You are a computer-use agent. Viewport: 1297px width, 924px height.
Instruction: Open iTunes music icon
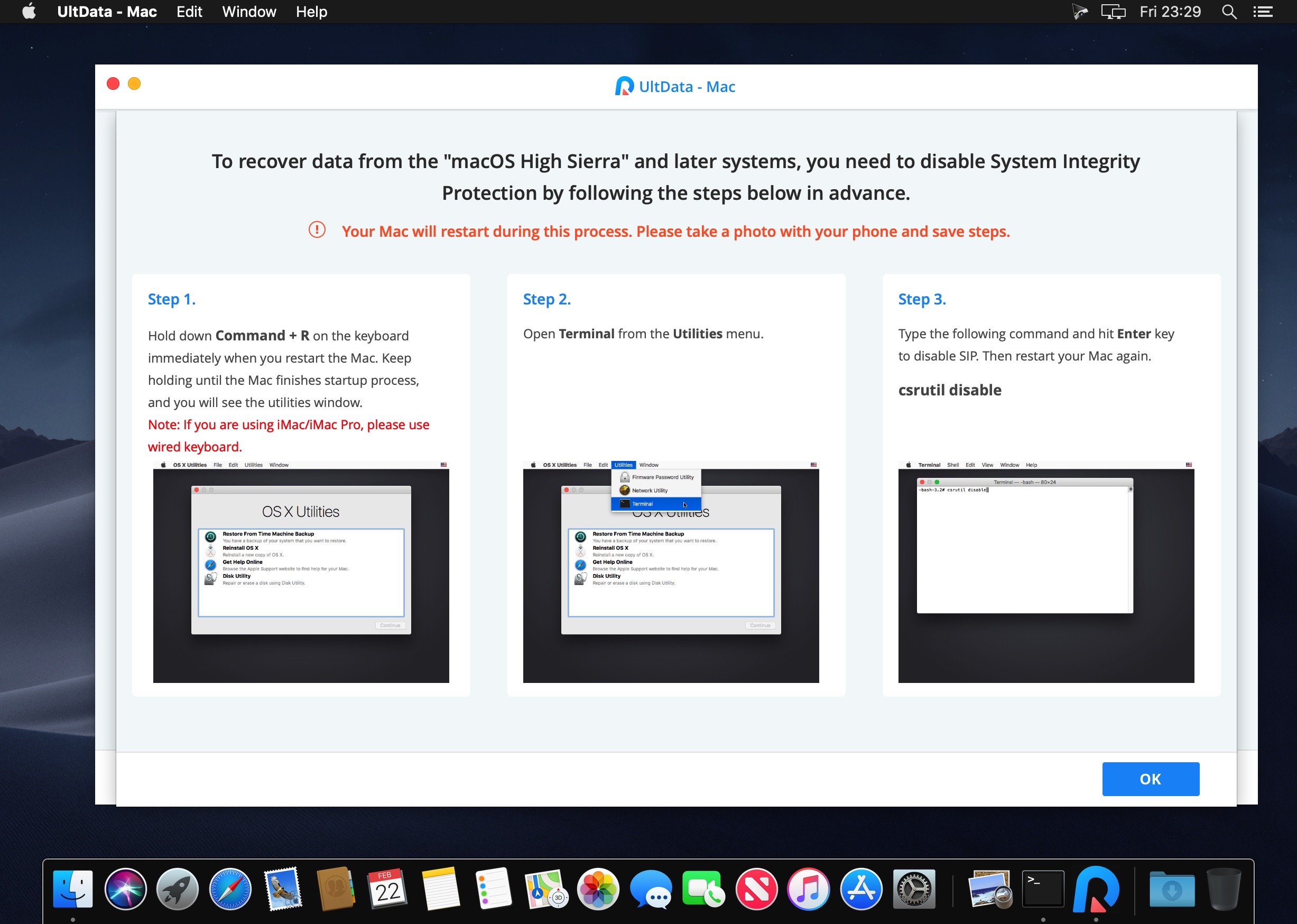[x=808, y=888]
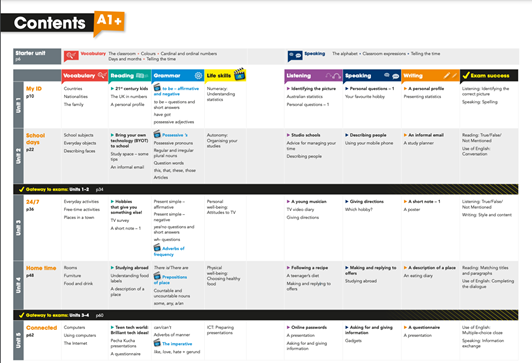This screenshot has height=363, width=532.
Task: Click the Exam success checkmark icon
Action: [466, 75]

========

## Stated task
Would you reproduce every line of the entries above word for word, omitting the pictures?

## Reply
You are a computer-use agent. Viewport: 1297px width, 924px height.
Instruction: Open iTunes music icon
[x=808, y=888]
This screenshot has height=363, width=532.
Task: Click the Exam success checkmark icon
Action: [466, 75]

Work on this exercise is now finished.